New Talent Strategy Targets Industry Role in Federal AI Workforce
The plan outlines how it wants to prioritize efforts for the partnerships that will fuel talent pipelines in emerging industries.
A new multi-agency strategy aims to tackle America’s growing needs for a technical workforce in artificial intelligence amid White House directives to prioritize industry leadership and speed up innovation.
The strategy released in early August from the Labor Department focuses on five pillars: industry-driven strategies, worker mobility, integrated systems, accountability, and flexibility and innovation.
The strategy’s first pillar notably emphasizes industry’s role in building AI talent pipelines where federal funds would go toward employer-led upskilling initiatives to fill shortages.
Experts say a centralized resource to guide adoption in AI and technology overall has long been needed.
“The challenge for workers, educators and for industry in other job-training initiatives is it’s hard to build job-training curricula in a centralized fashion,” said American Enterprise Institute (AEI) senior workforce development fellow and former Labor Department Acting Assistant Secretary Brent Orrell. “Programs serve individual workers, but the particular needs of any given business are different.”
Orrell told GovCIO Media & Research that a centralized resource could help bridge the skills gap in the current workforce as AI touches more parts of the economy and everyday life.
“AI tools are incredibly helpful, but what’s needed are people who are able to interact effectively with the AI, and that takes a different set of skills than a technical set of skills,” said Orrell.
A common sentiment among the American workforce is that AI use is still an untapped skill. A 2024 study from training organization National Skills Coalition (NSC) said 68% of voters saw AI as a serious problem for the workforce because of this limitation.
NSC Senior Government Affairs Manager Caroline Treschitta noted the need to better align public-private partners that collaborate to ensure a skilled workforce.
“Addressing the workforce is critical for many of the reasons that the president laid out in his agenda, but it also ensures that businesses have the talent and workers and students can see a life-sustaining wage and have good careers,” Treschitta told GovCIO Media & Research.
The strategy calls for expanding registered apprenticeship programs, where Labor will require states applying for funding to set targets for the number of participants placed into apprenticeships. Federal funds would “prioritize results, rewarding programs that place workers directly into apprenticeships or other work-based learning opportunities that lead to in-demand jobs,” the plan states.

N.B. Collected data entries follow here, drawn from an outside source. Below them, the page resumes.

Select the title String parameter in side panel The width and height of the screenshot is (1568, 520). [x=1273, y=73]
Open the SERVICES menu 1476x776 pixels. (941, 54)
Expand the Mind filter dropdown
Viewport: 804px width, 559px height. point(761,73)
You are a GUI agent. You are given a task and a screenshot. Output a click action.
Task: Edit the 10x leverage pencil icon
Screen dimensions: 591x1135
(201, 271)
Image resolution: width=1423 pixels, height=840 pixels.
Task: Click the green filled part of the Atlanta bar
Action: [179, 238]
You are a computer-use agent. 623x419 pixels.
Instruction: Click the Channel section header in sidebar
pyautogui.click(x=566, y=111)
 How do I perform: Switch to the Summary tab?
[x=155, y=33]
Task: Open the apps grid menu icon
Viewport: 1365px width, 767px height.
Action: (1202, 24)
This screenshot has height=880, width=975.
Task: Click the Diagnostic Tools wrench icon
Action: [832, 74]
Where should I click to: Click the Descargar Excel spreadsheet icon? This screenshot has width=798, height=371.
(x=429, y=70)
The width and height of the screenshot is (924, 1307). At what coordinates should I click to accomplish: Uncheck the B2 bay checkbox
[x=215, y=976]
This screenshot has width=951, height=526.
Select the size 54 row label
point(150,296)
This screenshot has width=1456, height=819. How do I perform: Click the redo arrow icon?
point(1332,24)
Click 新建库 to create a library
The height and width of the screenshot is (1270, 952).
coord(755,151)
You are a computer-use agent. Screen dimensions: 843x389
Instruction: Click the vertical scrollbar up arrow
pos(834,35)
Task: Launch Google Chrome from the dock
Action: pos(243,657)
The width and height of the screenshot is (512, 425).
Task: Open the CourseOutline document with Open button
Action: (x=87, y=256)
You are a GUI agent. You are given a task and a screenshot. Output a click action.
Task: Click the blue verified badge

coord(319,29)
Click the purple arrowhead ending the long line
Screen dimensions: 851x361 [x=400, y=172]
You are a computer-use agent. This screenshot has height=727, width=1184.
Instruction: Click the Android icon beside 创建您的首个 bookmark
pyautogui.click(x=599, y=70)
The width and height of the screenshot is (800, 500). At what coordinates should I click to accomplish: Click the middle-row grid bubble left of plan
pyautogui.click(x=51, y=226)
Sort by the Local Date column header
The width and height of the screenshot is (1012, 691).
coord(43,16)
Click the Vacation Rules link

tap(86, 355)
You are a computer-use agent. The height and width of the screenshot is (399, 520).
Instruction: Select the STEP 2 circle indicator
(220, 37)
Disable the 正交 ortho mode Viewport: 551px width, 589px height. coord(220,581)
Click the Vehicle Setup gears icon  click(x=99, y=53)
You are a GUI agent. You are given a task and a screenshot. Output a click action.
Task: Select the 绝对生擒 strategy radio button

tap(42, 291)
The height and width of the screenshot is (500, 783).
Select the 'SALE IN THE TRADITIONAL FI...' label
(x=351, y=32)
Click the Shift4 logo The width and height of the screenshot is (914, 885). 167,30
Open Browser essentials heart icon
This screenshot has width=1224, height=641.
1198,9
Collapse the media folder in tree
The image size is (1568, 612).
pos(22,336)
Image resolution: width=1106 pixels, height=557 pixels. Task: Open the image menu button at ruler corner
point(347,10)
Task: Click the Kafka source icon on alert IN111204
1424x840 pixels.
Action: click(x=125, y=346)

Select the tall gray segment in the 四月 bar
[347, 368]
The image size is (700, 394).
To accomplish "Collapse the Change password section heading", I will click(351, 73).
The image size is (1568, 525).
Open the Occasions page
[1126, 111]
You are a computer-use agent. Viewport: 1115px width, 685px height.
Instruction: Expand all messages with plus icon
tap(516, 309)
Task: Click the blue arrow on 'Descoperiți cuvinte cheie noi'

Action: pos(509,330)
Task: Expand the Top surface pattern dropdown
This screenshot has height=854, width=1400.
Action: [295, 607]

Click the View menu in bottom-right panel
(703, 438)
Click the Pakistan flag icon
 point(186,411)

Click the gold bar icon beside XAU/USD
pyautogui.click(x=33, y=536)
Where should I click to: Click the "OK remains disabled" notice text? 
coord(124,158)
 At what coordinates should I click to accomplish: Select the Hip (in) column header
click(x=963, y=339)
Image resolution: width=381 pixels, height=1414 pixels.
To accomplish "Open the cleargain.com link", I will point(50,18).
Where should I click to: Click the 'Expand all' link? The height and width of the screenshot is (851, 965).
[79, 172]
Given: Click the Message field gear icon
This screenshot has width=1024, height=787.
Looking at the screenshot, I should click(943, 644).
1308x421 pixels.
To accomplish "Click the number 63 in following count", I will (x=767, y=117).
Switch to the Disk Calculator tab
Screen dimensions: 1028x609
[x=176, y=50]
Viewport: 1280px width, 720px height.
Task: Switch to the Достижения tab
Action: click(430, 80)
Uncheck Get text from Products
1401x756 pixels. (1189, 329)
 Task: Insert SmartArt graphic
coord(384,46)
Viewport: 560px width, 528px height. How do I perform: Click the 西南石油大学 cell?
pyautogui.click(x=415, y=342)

The National Science Foundation (NSF) will also work on deepening relationships between industry, government and academia as part of the plan. One of its main responsibilities will be to create a national AI core competency and best practices framework that aligns more closely with industry demand.
The National Applied Artificial Intelligence Consortium (NAAIC), led out of Miami Dade College, is one of these efforts. The training was developed in partnership with industry leaders Intel, Google, Microsoft, AWS and OpenAI.
In less than a year, NAAIC has offered 7,000 hours of AI training to over 450 community college faculty across 180 colleges and 40 states, an NSF spokesperson told GovCIO Media & Research.
“A successful industry partnership between a business and a training provider, whether that’s a community college or training provider are key to a successful workforce,” added Treschitta. “[This strategy] is all about getting it right with the implementation and making sure that small and mid-sized businesses and large businesses have a seat at the table.”